Even with its smaller structures and less prosperous citizens, the neighborhood remained the most desirable place to live in Bellingham well into the 1920's. The district was eclipsed somewhat from the period 1930-1960 when the railroad switch yard below the bluff gave the neighborhood the reputation of being loud due to the noise of the new diesel locomotives. The demand for quality in-city housing reversed the downward trend in the late 1960's, however, and restoration work has been ongoing for approximately ten years.
The historical consciousness of the neighborhood is advanced and researched by the Eldridge Historical Society, many members of which are life-long residents. An active and knowledgeable Eldridge Avenue Residents Association concerns itself with upgrading the neighborhood through local political action. Since the bicentennial year, the residents have conducted a successful annual home tour which draws attention and pride to the district.
The changes which took place in the Eldridge District over the years and which filled in the once sprawling grounds around the earliest buildings can be best divided on either side of the year 1909. Although the property lines in the district were set in 1884 by the original settler in platting his donation claim most property owners built on more than one lot (50ft x 100ft or 50ft x 125ft) before 1909. But once the area's desirability was established an incentive developed for the property owners to sell off single lots being used only as lawns or grounds. The smaller houses built on these single lots reflected a change in taste concerning residential architecture. These newer, more modest buildings continued to utilize the local abundance of lumber and wooden building materials but they no longer emphasized the elaborate hand tooled details so important in the older, larger homes. They did not however conflict aesthetically with their senior counterparts, instead they filled in the neighborhood until by 1925 the street scenes looked, much as they do today.
The houses built between 1909 and 1045 (Recent Compatible/Altered Historic) are mostly one story, two or three bedroom single family residences. About two thirds of them are from before 1925 and are either a very simple but solid frame building or a Bungalow style. In some cases Eastlake or Stick style details have been added to the gables or porches of the frame buildings so that they add directly to the neighborhood character but even those which remain much like they were built contribute to the district's uniqueness.
Elizabeth Park, in the heart of the district, is the oldest public park in the county. It was created by city father Henry Roeder in 1884 and is named for his wife. It was renovated about 1900 along plans thought to have been drawn up by the Olmsted Brothers Firm which did another park in the city and were under contract at the time.
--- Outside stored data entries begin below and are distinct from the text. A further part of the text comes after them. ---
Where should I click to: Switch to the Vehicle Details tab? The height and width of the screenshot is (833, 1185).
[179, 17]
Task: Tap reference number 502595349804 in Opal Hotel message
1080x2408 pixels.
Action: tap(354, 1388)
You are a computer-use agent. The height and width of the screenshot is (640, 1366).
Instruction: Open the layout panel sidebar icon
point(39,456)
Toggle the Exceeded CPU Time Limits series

It featured a bandstand, fountain, and waterway system for many years and is being restored by the city parks in conjunction with the district's historic preservation sentiment.
The existing Columbia school was built in 1928 to replace the previous school building which burned. The school yard today, as it has in the past, provides the young people of the area with many memories and the school's students have gone on to achieve in business, government, art, and several other endeavors. Both the present building and its predecessor are well documented in local writings and histories.